Have you ever wondered just who this guy is? Here’s a page with links to the brave souls who wondered the same thing and asked him.
Historical fiction author Kathy Owen has a must-read post at Jami Gold’s writing blog. Owen reminds writers that readers of historical fiction KNOW THEIR HISTORY, so any mistakes in your story will turn off the very people you’re trying to reach.
Of course, that advice is true of any genre. Not long ago, in a manuscript I was critiquing, I read how the protag raised a 2×4 over his head to protect himself from a street thug’s nunchaku attack, but the “numchucks” broke the board in half.
No. Not even Bruce Lee could whip a flailing weapon hard enough to do the work of a sledgehammer. I’ve been studying martial arts for thirty years, and though I don’t compete any more, I still do katas, both empty handed and with kobudo weapons. In the picture above are my favorites. From left to right, we have the sai, short stick (a length of pipe, ’cause I’m cheap), tonfa, nunchaku, and staff (bo).
Fantasy fiction fairly bristles with primitive weapons, including dirks, daggers, swords, staffs, and many others. Many of your readers will know the capabilities and limitations of those arms. Some details in a story can be faked, but many cannot. And if you are truly fascinated with your subject, you’ll want hands-on experience, experience that will make your stories come alive. Jean Auel amassed a vast knowledge of primitive survival skills after she determined she wanted to write about prehistoric peoples. I, on the other hand, was taught tracking and hunting skills as a boy, and later took up backpacking. In my early 20s, I studied Isshin-Ryu karate. Only much later did I write fiction based on those passions.
The point is that you have to have not only practical knowledge of your subject, but a love for it. The reader can sense that, and will enjoy your story more as a result.
There’s a scene in Aztec Midnight when Jon Barrett, the protag, must escape his captors and find his kidnapped wife. With only seconds to act, and with an armed guard nearby, he improvises a bola:
There was no time to breathe, no time for a second try. I hooked a weight from the scales into the hole at the end of my leather belt.
Gabriel groped under his vest.
The hook on the second weight slipped into the hole on the other end of the belt.
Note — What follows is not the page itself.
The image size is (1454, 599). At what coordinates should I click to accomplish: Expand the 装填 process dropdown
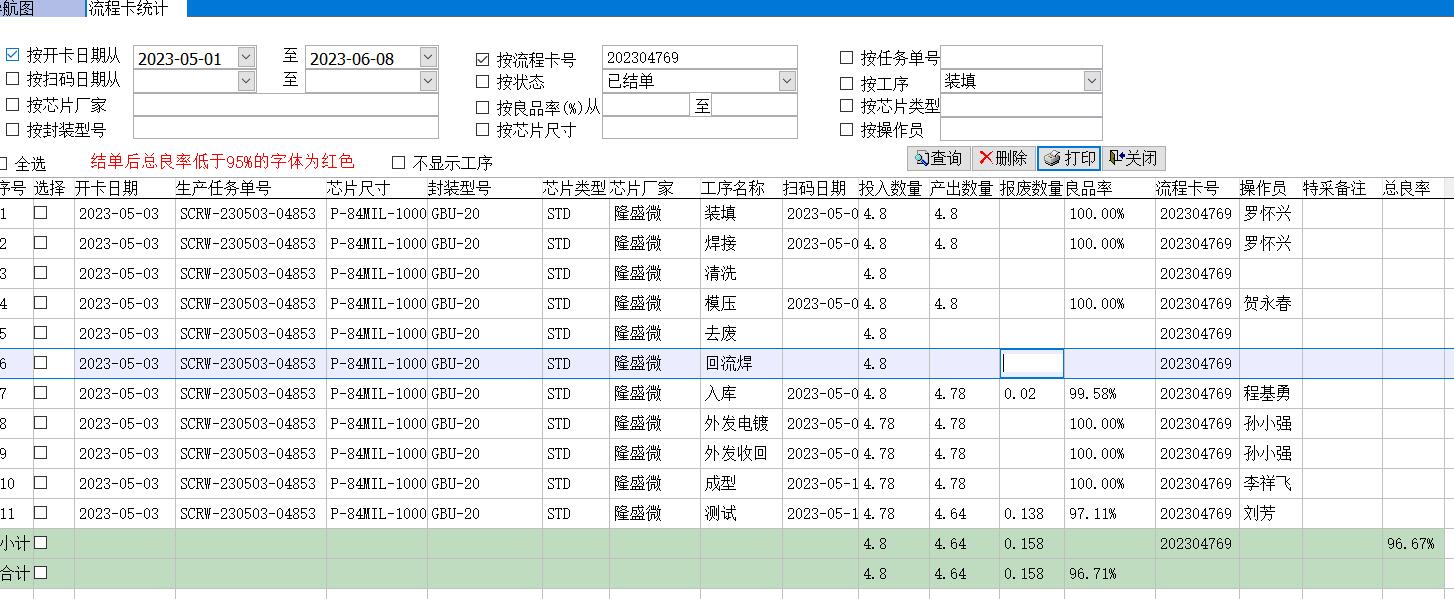(x=1092, y=81)
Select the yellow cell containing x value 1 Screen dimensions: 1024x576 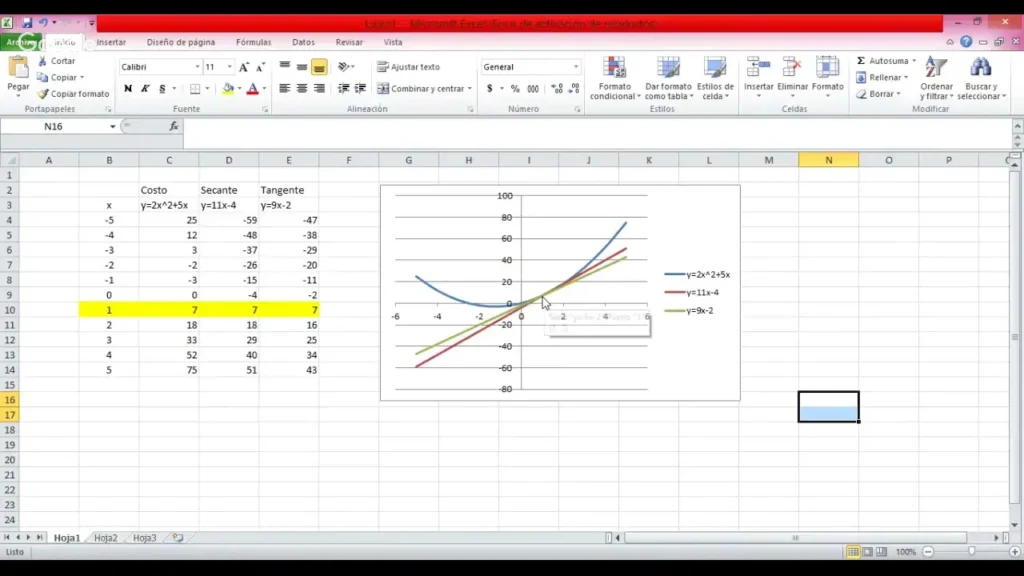[x=109, y=311]
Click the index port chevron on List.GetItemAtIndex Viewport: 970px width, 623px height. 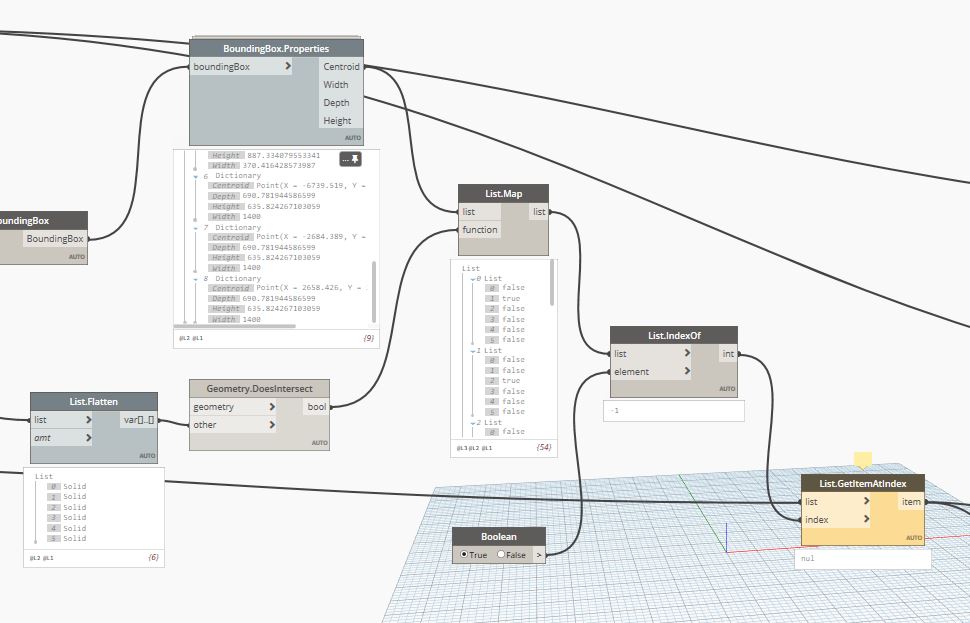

Gabriel had the gun in his hand.
I dropped forward, crouching on one knee, and used the momentum to swing my bola toward Gabriel.
It snapped in my hand, and I released it. It spiraled through the air and across the room.
The pistol fired and filled the room with an ear-splitting crack.
The bola slapped against Gabriel’s knee and coiled around his legs. The second weight whipped around and smashed into his calf.
Gabriel bellowed and dropped to his knees, eyes clenched shut. I saw him open his eyes, eyes wrinkled in rage and pain, and he leveled the gun at me for a second shot.
I think that worked nicely. It never would’ve sounded believable without 1) my fascination for the subject and 2) knowing what I was writing about, which gave me the confidence to tackle such a scene.
From Beth’s Book Reviews:
“This novella is small but packs a definite punch. From the very beginning it draws you in and keeps you interested. It also resolves things quickly and cleanly by the last page so there are no loose ends to leave you wondering after you close the book.”
Anne R. Allen has a must-read post for both new and intermediate writers. She lists and discusses self-defeating practices of many newbies, such as: relying on well-meaning but uninformed advice from friends and family, overlooking the advantages of seeking out other writers for support and mutual critiquing, and failing to create and regularly UPDATE a writer’s blog.
But the mistake that stood out for me was “Writing Novels Exclusively.” Here’s what Anne says:
Once I decided I wanted to have a writing career, I dove right into writing novels. I left short stories and poetry behind. People told me they were for amateurs. …
I was short-sighted. If I’d had more publishing credits and contest wins, I would have found a publisher for my longer fiction faster.
I’d also now be sitting on a goldmine, since short stories, novelettes and novellas are hot commodities.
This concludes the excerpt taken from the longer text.